2026-04-27 - Phi-4-mini Decode Profile Intent
Intent: Answer the user’s concern that about 8 tok/s is still too low by measuring where decode time is lost before further optimization, following measurement-before-optimization discipline.
Setup: Planned change: add optional --profile timing to runtime/phi4_mini_ane.swift around embedding/RoPE-mask host setup, the 32 per-token layer-shard CoreML calls, LM-head input copy, LM-head ANE prediction plus reduction, and per-layer aggregate timings. Scope is lightweight runtime instrumentation only, using existing Phi-4-mini ANE layer and LM-head shards.
Result: Intent recorded before implementation; no new latency breakdown, energy, placement, cosine, or perplexity numbers yet.

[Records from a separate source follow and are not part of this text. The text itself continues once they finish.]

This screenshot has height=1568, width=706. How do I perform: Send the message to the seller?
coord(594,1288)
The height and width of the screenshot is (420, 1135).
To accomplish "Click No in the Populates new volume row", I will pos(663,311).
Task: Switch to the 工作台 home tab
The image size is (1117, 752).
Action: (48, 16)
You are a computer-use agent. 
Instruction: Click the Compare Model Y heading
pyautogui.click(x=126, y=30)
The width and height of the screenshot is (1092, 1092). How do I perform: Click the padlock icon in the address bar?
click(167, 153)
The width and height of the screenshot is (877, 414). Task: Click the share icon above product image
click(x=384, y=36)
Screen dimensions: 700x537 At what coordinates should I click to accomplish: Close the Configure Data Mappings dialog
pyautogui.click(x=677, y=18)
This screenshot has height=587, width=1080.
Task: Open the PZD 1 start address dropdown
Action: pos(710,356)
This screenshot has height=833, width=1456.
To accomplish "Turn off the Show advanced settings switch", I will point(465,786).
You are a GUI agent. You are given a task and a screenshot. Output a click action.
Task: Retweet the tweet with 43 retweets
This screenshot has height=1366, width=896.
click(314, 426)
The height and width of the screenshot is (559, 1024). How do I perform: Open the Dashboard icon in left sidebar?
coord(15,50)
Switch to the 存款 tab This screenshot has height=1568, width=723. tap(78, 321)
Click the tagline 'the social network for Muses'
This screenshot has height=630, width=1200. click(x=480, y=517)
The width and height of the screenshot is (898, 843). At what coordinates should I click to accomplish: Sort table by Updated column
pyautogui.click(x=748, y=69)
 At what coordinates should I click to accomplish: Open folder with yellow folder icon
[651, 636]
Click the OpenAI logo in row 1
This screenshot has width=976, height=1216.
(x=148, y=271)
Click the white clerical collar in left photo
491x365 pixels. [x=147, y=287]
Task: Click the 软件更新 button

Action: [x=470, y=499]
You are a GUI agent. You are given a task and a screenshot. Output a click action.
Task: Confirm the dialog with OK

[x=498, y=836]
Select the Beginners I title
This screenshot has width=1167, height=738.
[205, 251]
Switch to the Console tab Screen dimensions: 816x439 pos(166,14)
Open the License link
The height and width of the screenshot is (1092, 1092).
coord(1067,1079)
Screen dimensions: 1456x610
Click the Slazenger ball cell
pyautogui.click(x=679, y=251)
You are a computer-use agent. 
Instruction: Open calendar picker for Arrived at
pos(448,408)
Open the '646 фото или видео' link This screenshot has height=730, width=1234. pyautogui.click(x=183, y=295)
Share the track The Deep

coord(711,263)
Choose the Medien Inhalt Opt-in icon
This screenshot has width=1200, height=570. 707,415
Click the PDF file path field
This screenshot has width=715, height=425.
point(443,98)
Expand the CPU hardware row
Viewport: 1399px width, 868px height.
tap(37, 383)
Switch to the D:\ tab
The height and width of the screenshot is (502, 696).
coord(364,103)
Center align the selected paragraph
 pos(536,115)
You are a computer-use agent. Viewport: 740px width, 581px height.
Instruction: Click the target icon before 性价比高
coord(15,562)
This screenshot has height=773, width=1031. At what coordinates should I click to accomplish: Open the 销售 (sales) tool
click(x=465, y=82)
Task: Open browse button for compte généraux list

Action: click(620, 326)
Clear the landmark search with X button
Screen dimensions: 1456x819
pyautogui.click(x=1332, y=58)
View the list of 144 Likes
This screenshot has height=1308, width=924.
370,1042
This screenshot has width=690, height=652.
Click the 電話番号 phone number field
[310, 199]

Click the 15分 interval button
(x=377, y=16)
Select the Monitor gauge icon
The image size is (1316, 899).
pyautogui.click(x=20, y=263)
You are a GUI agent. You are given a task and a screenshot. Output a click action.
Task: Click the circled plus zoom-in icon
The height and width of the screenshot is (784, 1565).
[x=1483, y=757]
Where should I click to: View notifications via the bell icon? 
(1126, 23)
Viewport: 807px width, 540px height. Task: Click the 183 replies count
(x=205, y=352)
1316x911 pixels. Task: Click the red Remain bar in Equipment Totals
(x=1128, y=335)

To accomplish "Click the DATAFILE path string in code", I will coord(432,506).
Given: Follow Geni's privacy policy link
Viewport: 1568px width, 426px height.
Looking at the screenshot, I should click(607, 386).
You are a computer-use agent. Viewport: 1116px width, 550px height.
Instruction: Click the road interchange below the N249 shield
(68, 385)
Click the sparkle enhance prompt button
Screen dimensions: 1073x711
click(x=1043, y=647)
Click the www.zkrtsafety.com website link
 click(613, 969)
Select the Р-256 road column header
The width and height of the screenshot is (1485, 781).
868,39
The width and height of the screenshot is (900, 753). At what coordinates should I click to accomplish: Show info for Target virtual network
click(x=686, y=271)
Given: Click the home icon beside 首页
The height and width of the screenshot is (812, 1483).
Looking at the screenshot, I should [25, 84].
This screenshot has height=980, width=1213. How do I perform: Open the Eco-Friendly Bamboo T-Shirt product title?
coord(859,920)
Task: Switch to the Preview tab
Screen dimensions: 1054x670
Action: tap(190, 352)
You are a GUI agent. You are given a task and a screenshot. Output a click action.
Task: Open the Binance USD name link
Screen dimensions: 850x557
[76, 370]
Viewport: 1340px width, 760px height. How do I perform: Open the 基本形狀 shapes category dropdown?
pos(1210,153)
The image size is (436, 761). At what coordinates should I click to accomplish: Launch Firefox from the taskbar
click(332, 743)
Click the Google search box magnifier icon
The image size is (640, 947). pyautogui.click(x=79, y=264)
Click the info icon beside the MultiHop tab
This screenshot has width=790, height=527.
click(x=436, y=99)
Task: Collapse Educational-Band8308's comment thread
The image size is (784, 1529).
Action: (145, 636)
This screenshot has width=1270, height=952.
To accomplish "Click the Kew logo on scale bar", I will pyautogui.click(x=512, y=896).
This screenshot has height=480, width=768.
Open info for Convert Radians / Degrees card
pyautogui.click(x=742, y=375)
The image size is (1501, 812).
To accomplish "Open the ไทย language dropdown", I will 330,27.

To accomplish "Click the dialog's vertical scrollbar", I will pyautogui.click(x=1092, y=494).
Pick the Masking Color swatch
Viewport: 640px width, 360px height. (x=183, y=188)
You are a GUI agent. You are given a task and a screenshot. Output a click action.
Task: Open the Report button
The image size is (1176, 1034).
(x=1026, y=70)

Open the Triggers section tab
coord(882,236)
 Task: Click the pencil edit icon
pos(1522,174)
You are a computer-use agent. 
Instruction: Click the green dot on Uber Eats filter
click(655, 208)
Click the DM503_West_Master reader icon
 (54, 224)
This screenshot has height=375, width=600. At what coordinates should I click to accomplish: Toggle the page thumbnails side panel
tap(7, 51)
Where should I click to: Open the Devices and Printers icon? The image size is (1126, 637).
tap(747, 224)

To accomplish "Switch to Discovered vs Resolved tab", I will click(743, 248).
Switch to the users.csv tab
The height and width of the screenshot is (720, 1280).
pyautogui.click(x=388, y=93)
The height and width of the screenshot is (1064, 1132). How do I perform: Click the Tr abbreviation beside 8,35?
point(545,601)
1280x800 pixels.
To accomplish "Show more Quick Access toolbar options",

Surprise / hurdle: Aggregate tok/s alone cannot distinguish CoreML layer-call overhead, LM-head dispatch/reduction, host bookkeeping, or a single slow shard.
Lesson: Profile the decode pipeline at component granularity before choosing the next optimization target.
Next: Implement the optional --profile path, run a bounded timing smoke, and keep heavy compute on ANE; do not run powermetrics/energy benchmarking, cleanup, or deletion yet.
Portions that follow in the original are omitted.